La CIDH, Comisión Interamericana de Derechos Humanos, y otras instituciones defensoras de los derechos humanos han convocado en Washington a un curso, el noveno de una serie, esta vez sobre el  tema de la libertad de expresión. El fin es ofrecer un entrenamiento para  brindar herramientas a organizaciones no gubernamentales de derechos humanos y ayudarles a definir estrategias en el uso de los sistemas de protección, tanto Interamericano como de Naciones Unidas. En simples términos el curso abre espacio a ONGs e instituciones de la sociedad civil en el trabajo dentro del sistema interamericano.

La convocatoria tiene el auspicio de importantes organizaciones defensoras de los derechos humanos como son la American University Washington College of Law (AU-WCL); el Centro por los Derechos Humanos y la Justicia Bernard y Audre Rapoport de la Universidad de Texas; Robert F. Kennedy Human Rights y el Instituto Interamericano de Derechos Humanos (IIDH).

A partir de 1990, la Comisión Interamericana creó relatorías temáticas con el fin de ofrecer apoyo a diversos grupos, comunidades y pueblos que por diversas razones están expuestos a violaciones de derechos humanos por su vulnerabilidad y por la discriminación histórica que les ha tocado vivir y entre estas se encuentran las relatorías sobre los derechos de las mujeres; sobre los derechos de los migrantes; de los niños y sobre la libertad de expresión entre varias otras. Este año el programa estará centrado en el trabajo de la Relatoría de Libertad de Expresión pero en ocasiones previas se enfocó en la defensa de los niños y de las mujeres.

El curso está orientado a ofrecer apoyo a defensores de víctimas que buscan justicia y que sienten que sus gobiernos no han tomado sus casos con la seriedad que requieren. Aunque la CIDH no es una corte privada, su trabajo está dirigido a  ayudar a las personas cuyos derechos han sido atropellados en las diferentes áreas de la sociedad civil. Especial enfoque habrá sobre las medidas cautelares visto desde el interior del sistema y como estas son tratadas dentro de la Comisión.
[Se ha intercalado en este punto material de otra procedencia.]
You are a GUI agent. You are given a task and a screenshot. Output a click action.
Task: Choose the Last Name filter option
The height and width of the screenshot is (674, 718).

La relevancia de esta iniciativa es proporcionar a las organizaciones defensoras de derechos humanos de las Américas herramientas para el uso de los sistemas de protección de los derechos humanos y dotar a sus defensores de cómo mejor utilizar el derecho a la libertad de expresión en los sistemas internacional e interamericano

Vale la pena analizar como iniciativas de este tipo pueden ser utilizadas para proteger la libertad de expresión que cada día muestra más detractores. Las situaciones que se viven en Venezuela y Ecuador, por ejemplo, podría servir para buscar justicia en el sistema interamericano. Cómo este sistema podría, si es el caso, respaldar a medios de Venezuela que reclaman que les han negado las divisas para comprar el papel que necesitan para imprimir sus ediciones; o cuán importante y atentatorias son las recientes medidas dadas a conocer en Ecuador, donde el gobierno, usufructuando de una extrema ley de prensa, decreta “censura previa” a los medios para evitar un posible pánico ciudadano ante la erupción de un volcán.  

Interesante coincidencia es observar como decisiones unilaterales apoyadas contra la prensa pueden tener dentro del sistema interamericano un buen aliado de defensa. Si esto se consigue se fortalecerá la libertad de expresión en beneficio de los derechos de la sociedad civil, que vela porque nuestras comunidades sean más justas e igualitarias. Hay que respaldar este tipo de iniciativas y alentar a los que defienden y promueven las libertades dentro de nuestra sociedad.